==== Provided passage ====

Finally, there was no discretionary lapse in setting the effective date of the retroactive alimony adjustment. The initial alimony amount had been fixed based upon the evidence then available and developed; the reduced amount followed from expanded showings based on updated information. Each ruling was correct at the time articulated in the sense of being based on the showings made to the date of decision; the alimony reduction ordered essentially paralleled the diminution of income by reason of reduced overtime as shown in the plenary hearing.

For the foregoing reasons, we affirm those provisions of the order under review dealing with plaintiff's alimony obligations.

In the remaining issue raised on appeal, plaintiff contends that "[t]he court's determination that defendant is entitled to a one-half share of plaintiff's Tier II pension through his employer . . . by qualified domestic relations order at the time of pay status pursuant to the Miller decision is improper." Regarding equitable distribution of his pension rights, plaintiff had moved the trial court to "reconsider the dual judgment of divorce with respect to awarding defendant any portion of plaintiff's Tier II benefit under the Railroad Retirement Act." The judgment of divorce provides:

3. The plaintiff is also the owner of a Tier II pension through his employer, New Jersey Transit. A qualified domestic relations order shall be entered by which the defendant/counterclaimant shall receive her one-half share . . . from the amount of the benefit at [the] time [the pension] enters into pay status, pursuant to the Miller decision."

In ruling on the motion to reconsider the pension distribution, the judge declined to modify the judgment of divorce in that respect, but provided in the order under appeal:

4. If there are additional benefits available for distribution associated with Tier [II] or any other supplemental benefits, 50% of these sums which were acquired during the marriage [are] to be calculated and distributed in accordance with Miller and in compliance with the Code of Federal Regulations.

In his oral disposition of this aspect of the motion for reconsideration, the judge stated:

The other issue that was raised is the tier situation, which, quite frankly, was not clear by anybody, and I don't think it makes any difference.

I made a determination about the equitable distribution of his retirement benefits when they go into pay status. My ruling is that I'm not changing that. If, in fact, there is additional monies as a result of Tier 2 or supplemental, the same ruling applies. However, it's conditioned upon compliance with federal law, and I'm going to require that any orders are in compliance with the government Form G-177D-1187 or updated.

You're invited to [sic] Paragraphs 2, 3, and several subparagraphs, and a model paragraph of the decree is on Page 5 in the back. And you are directed in here to look at the CFRs that deal precisely with divorced parents —— divorced railroad employee spouses as to what they may or may not get. The only difference in the order is, under Miller, whatever percentage she's entitled to is when it goes to pay status, as I've ruled before.

Now whether there is a difference or not a difference or if he gets a supplemental or he doesn't get a supplemental, to me is only a question of whether the benefits are given. If the benefits are there, they're there.

====

● What you need to do:
**A.** Answer these questions from the appellate opinion excerpt above:
(i) Which employer does the judgment of divorce name for plaintiff's Tier II pension?
(ii) With which government form must any orders comply, according to the judge's oral ruling?
(iii) What shown in the plenary hearing did the alimony reduction parallel?
**B.** Extend the appellate opinion excerpt on the alimony and pension appeal, picking up after its final sentence.

==== Data provided ====

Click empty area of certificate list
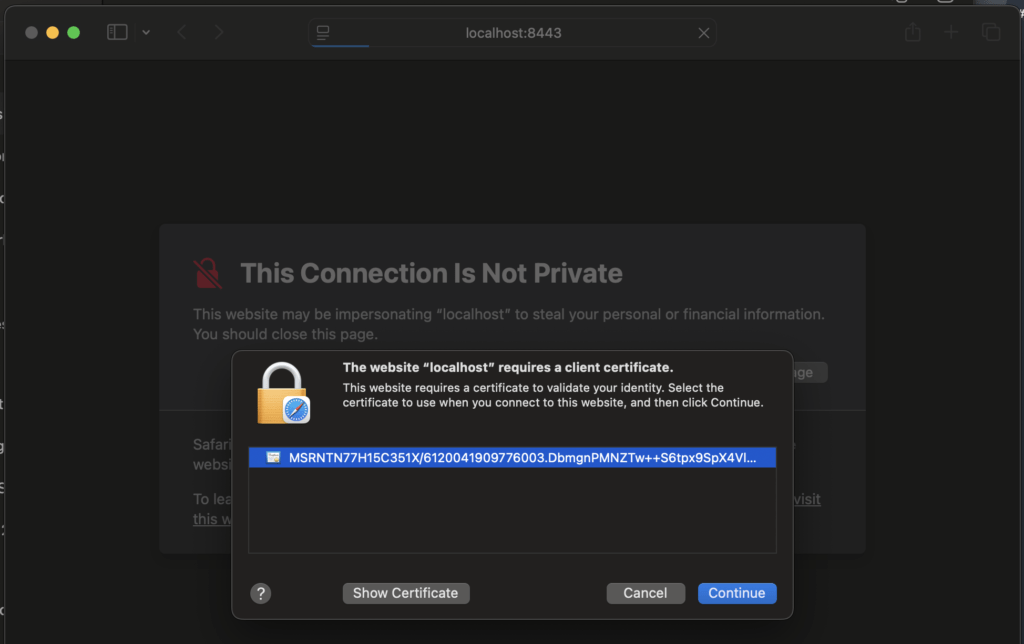1024x644 pixels. click(513, 509)
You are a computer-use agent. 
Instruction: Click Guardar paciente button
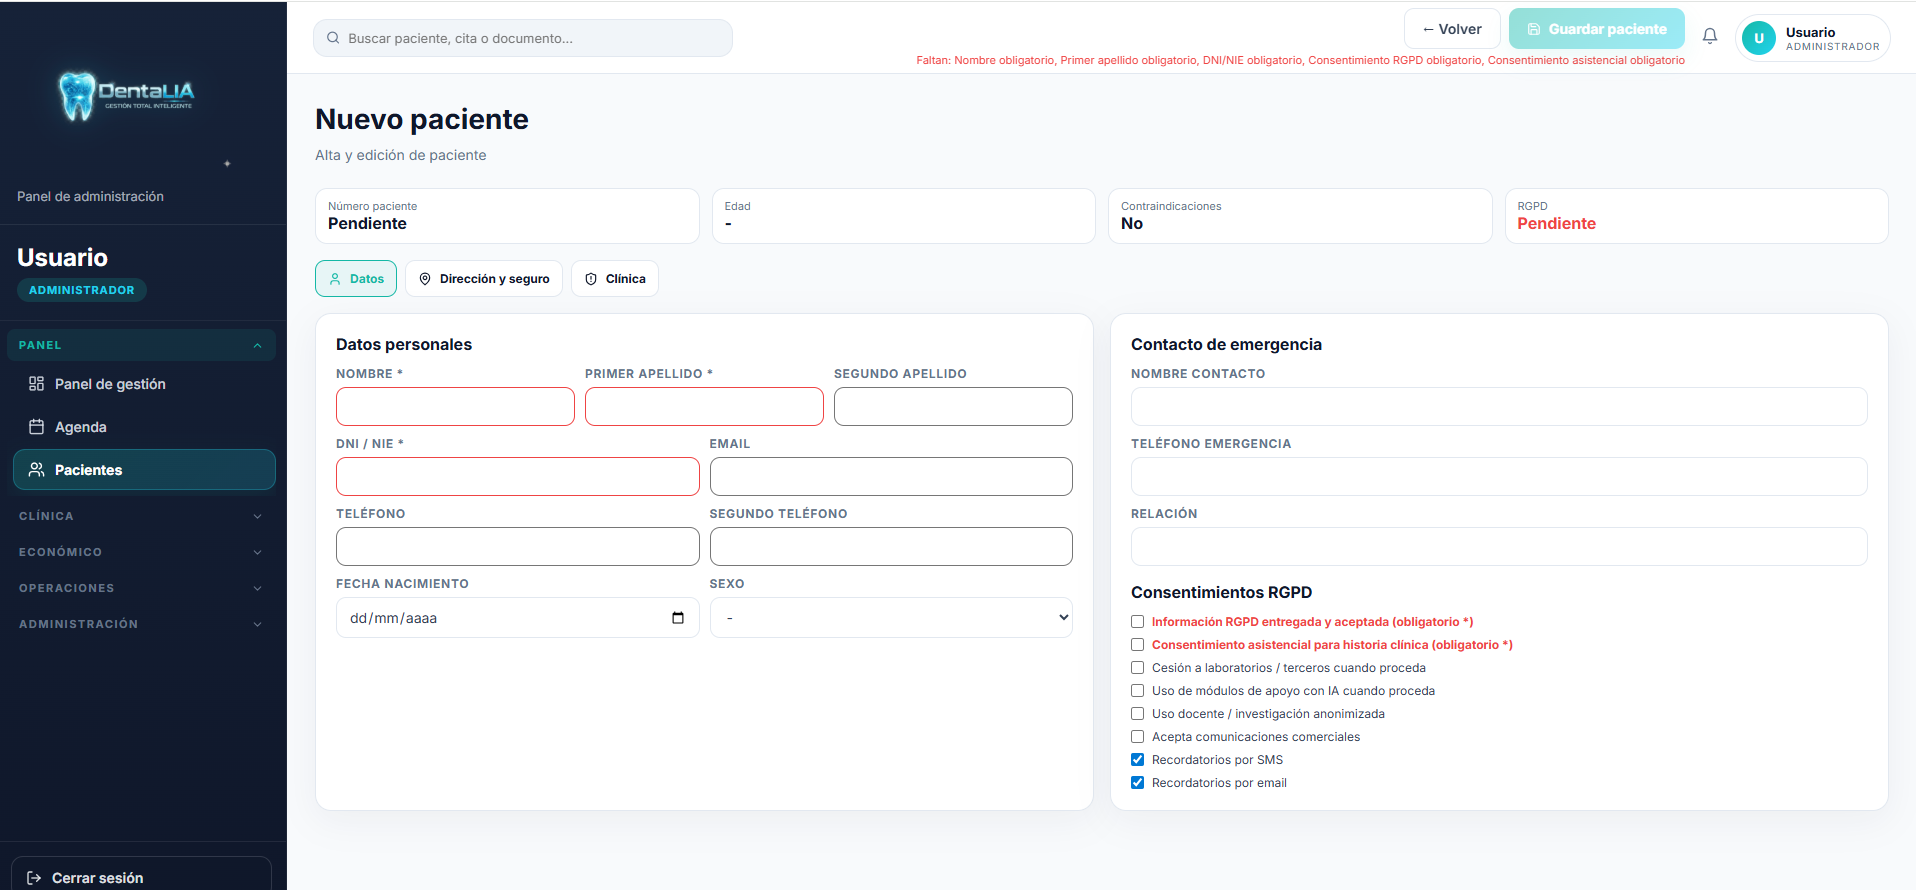(x=1596, y=29)
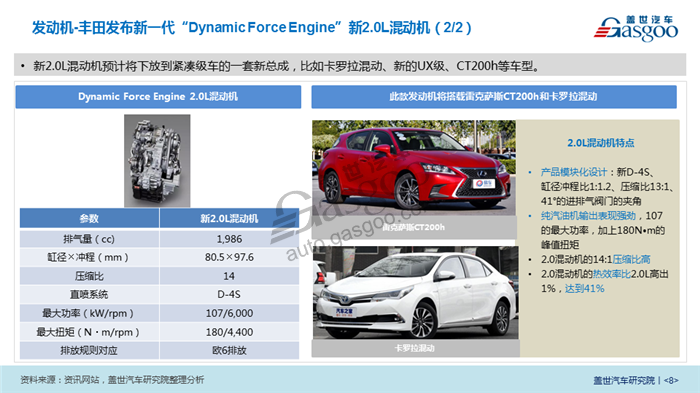Click the blue header mentioning CT200h
The height and width of the screenshot is (393, 700).
pos(494,97)
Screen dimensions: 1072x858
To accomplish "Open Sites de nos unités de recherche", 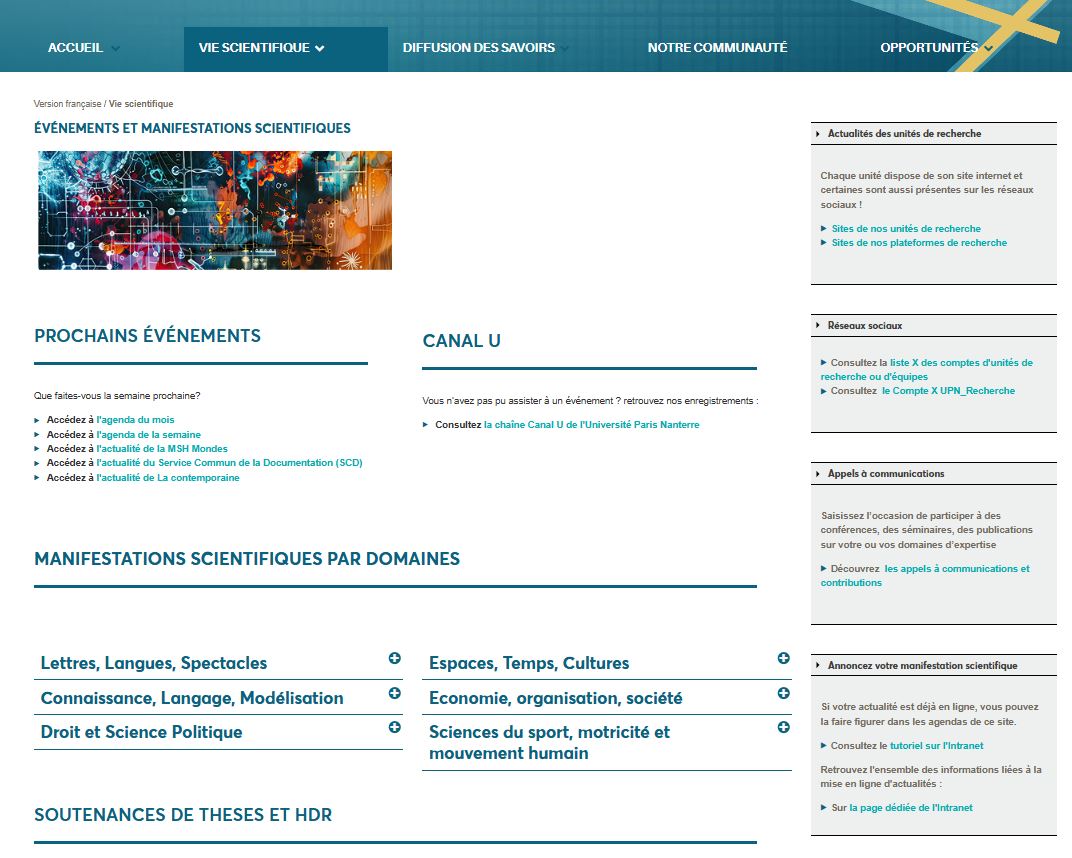I will 906,229.
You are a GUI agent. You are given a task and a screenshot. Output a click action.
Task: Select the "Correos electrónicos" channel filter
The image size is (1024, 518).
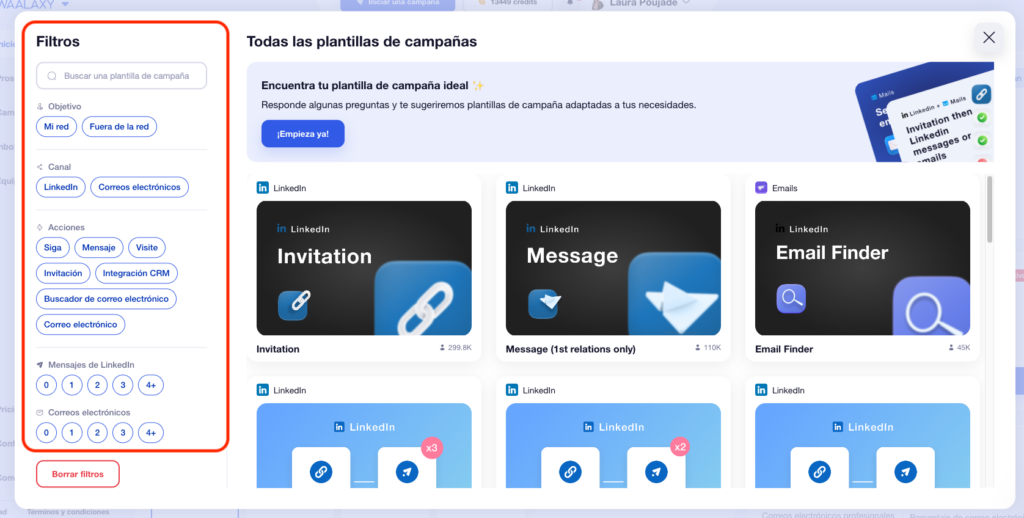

====

● Responses in order:
**A.**
(i) New Jersey Transit
(ii) Form G-177D-1187 or updated
(iii) The diminution of income by reason of reduced overtime

**B.**
I am not sure that this is not controlled entirely by federal law because, apparently, there was a Supreme Court case that said, under no circumstances could any state court issue any order. That's been changed now by federal law. But the Code of Federal Regulations, which I'm going to mark as Court's Exhibit C-1, seems to set forth the areas counsel should look to and the language that counsel should use.

And I just want to make it clear that if federal law prohibits the proposed invasion, if we can call it an invasion, or payment of Tier 2 or the supplemental, so be it. I can't do this.

But there seemed to be great confusion as to whether this was any different than just a different name. If it isn't, the real question here is: Is there benefits paid by it? If there isn't, a percentage of zero is zero. I just want to make sure that if it is paid, she gets her share for the time that was accumulated during coverture, and we went through that in the main decree. But here it is a rather clear road map as to what she's entitled to.

Now, in addition, in looking at —— for which I'm not making a ruling, but, in addition, I notice there are separate benefits that apparently can be paid to a divorced spouse with a number of conditions that are not related to equitable distribution-type in other sections. So someone ought to take a look at that because she may be entitled to some other railroad benefit. And it has a host of prerequisites that may not be —— may not make her eligible.

In so ruling, the judge did not dispose correctly or adequately of the issues raised.

To begin with, incorporation of the standards of Miller was impermissible. Miller v. Miller was a case previously disposed of by the very same judge in an unpublished opinion. It involved issues bearing upon the distribution of pension rights not yet in pay status. The judge had ruled on the question, dealing with the conceptual issues involved in his unpublished written opinion. He entered an order establishing the framework for distributing the pension benefits and requiring that the plaintiff "submit an appropriate conforming equitable distribution order (CEDRO) in accordance with this opinion." No such order had been entered, however. On the pension-holder's appeal, we held, also in an unpublished opinion:

The order of January 14, 1997 is not a final disposition of the matter at issue. To the extent the opinion on which it is based articulates a basic standard to be used in determining the respective parties' equitable distribution interests in a pension that is not yet in pay status, there has been no resolution, by entry of a CEDRO or otherwise, of how the very pension at issue is to be distributed. There has been no particularized application of the standards embodied in the opinion, including coverture fraction principles, and no discriminating determination of the extent to which considerations relating to active/passive growth affect the parties' rights in this case. Without an order establishing the effect upon the parties of the standards articulated in the January 24, 1997 opinion, emanating from whatever further proofs, if any, the trial court may determine the parties are entitled to present, the order appealed from must be seen as interlocutory. See R. 2:2-3; R. 2:5-6.

We accordingly dismissed the appeal.

This appeal has many of the same deficiencies we noted in Miller. Essential issues were left unaddressed, including that the trial court did not establish the parties' respective fractional shares in the pension or a formula for calculating them. Thus, a CEDRO or other order directing the distribution of the pension could not be prepared here, either.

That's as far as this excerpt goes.